Swedish privacy concerns result in fines over Google Analytics

The Swedish Authority for Privacy Protection (IMY) has issued fines against companies over the use of Google Analytics.

Four companies were handed complaints alleging the transfer of personal data to the United States via Google Analytics, a tool for measuring and analyzing traffic on websites.

The fines issued to the four companies together exceeded $1.1 million after the IMY concluded that their practices violated recent EU privacy rulings.

Three of the four companies were ordered to stop using Google Analytics for web statistics, while one had recently stopped on its own initiative.

Coop, Tele2, Dagens Industrie, and CDON were audited by the authority, and while none had technical security measures deemed sufficient, it was Tele2 to which a 12 million SEK ($1.1 million) fine was issued. A 300,000 SEK ($27,700) fine was issued to CDON.

Coop and Dagens Industrie had taken some protective measures, and Tele2 had already stopped using the tool.

The action was taken following complaints from the organization None of Your Business (NYOB) and come in light of the Schrems II ruling by the Court of Justice of the European Union (CJEU).

In the 2020 Schrems II judgement, the CJEU declared the European Commission’s Privacy Shield decision invalid on account of what it called invasive US surveillance programs. 

The ruling effectively made the transfer of personal data on the basis of the Privacy Shield illegal.

It also stipulated stricter requirements for the transfer of personal data on the basis of standard contract clauses, granting a level of protection essentially equivalent to that guaranteed by the General Data Protection Regulation (GDPR).

In this case, the authority considered that the data transferred to the US via Google Analytics by the audited companies was personal data since it could be linked with other unique data transferred. 

“By the fact that IMY has decided on these cases at the same time, it is made clear what requirements are placed on technical security measures and other measures when transferring personal data to a third country, in this case the United States,” said Sandra Arvidsson, IMY’s legal advisor, who led the audits of the companies.

“These decisions have implications not only for these four companies, but can also provide guidance for other organizations that use Google Analytics.”

The audits themselves concern a version of Google Analytics from 14 August 2020.
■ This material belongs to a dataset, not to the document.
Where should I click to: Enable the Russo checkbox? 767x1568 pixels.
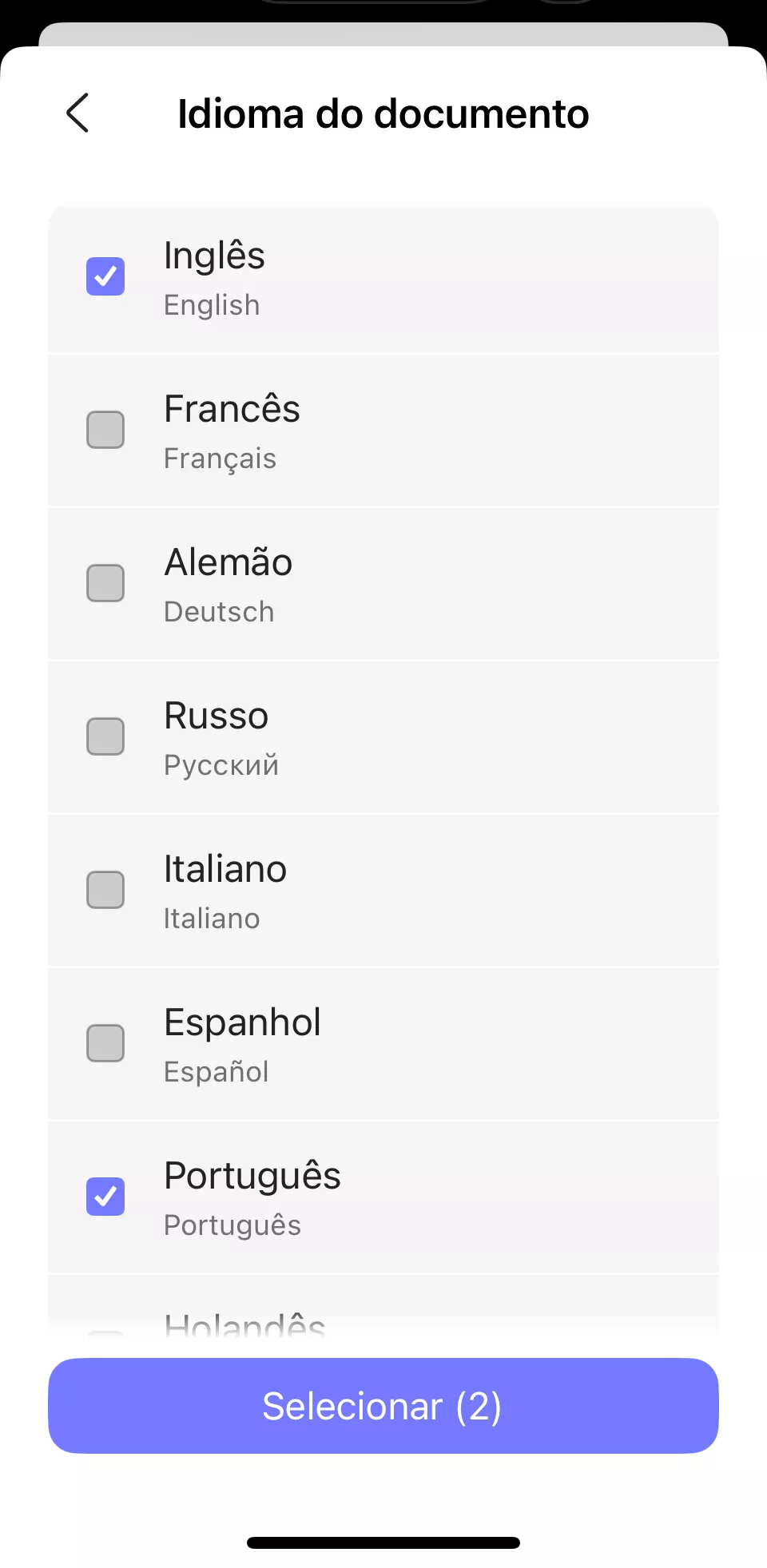coord(105,736)
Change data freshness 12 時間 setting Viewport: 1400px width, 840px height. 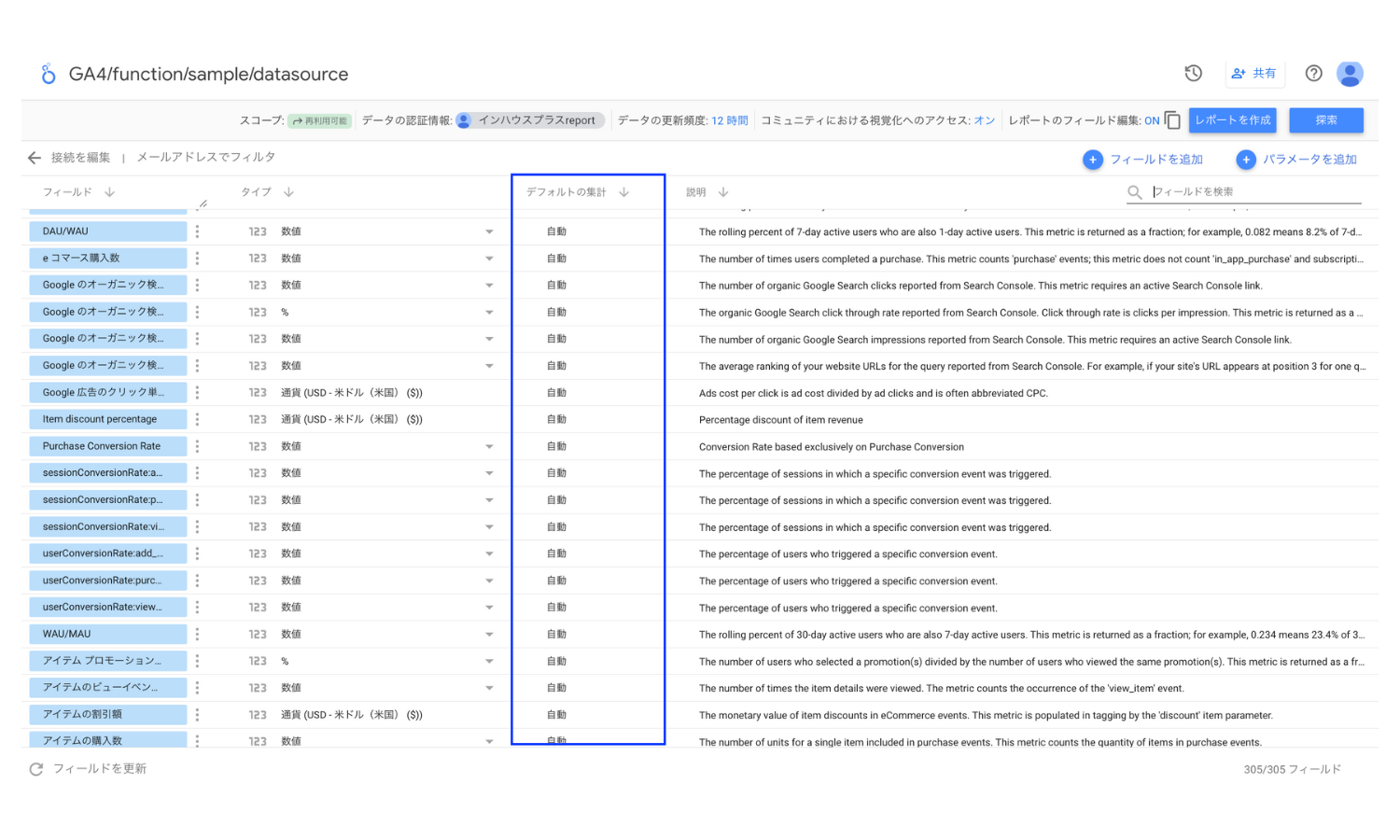tap(729, 120)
A Google spokesperson said to ITPro: “Google Analytics helps publishers understand how well their sites and apps are working for their visitors – but not by identifying individuals or tracking them across the web”. 
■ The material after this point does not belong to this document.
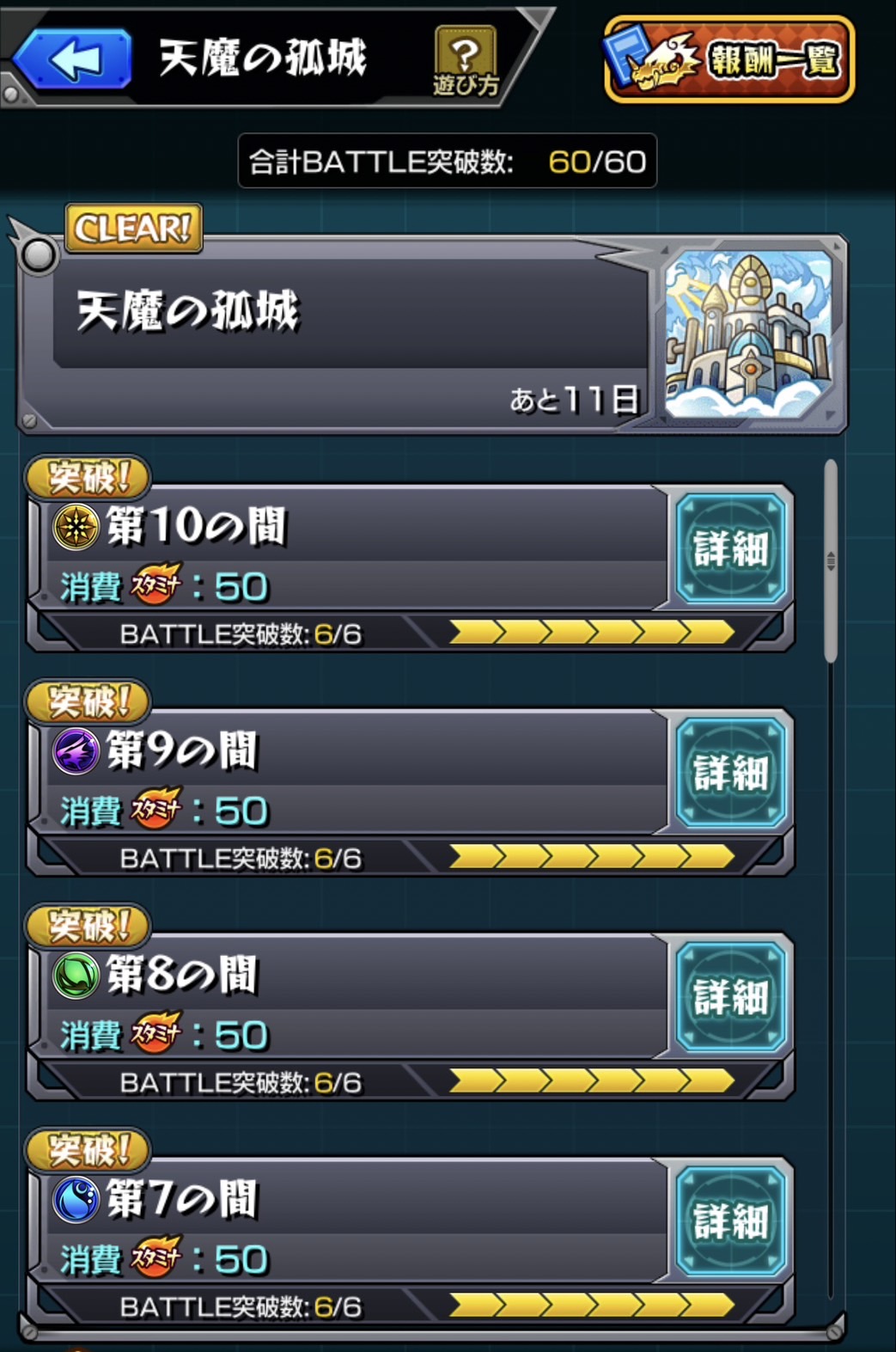Click the stage list scrollbar handle
Image resolution: width=896 pixels, height=1352 pixels.
(830, 560)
“These organizations, not Google, control what data is collected with these tools, and how it is used. Google helps by providing a range of safeguards, controls, and resources for compliance."
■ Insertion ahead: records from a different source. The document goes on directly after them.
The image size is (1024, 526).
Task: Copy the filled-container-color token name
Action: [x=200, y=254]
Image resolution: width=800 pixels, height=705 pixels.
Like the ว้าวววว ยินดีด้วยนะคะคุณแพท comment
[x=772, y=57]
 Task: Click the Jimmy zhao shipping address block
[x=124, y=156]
Google and Microsoft - as well as other tech giants - have taken steps to reassure European users of data sovereignty and privacy in recent years.

At the beginning of 2023, Microsoft began the phased rollout of the EU Data Boundary for Microsoft Cloud, aimed at permitting customers to store and process data within the EU Data Boundary for Microsoft 365, Azure, Power Platform, and Dynamics 365 services.

In 2022, Google announced Sovereign Controls for Google Workspace to control, limit and monitor transfers of data to and from the EU. 

Google Analytics, however, continues to operate data centers globally - including the United States - but user IP addresses are anonymized depending on customer configuration. Its latest analytics product, Google Analytics 4, does not store IP addresses.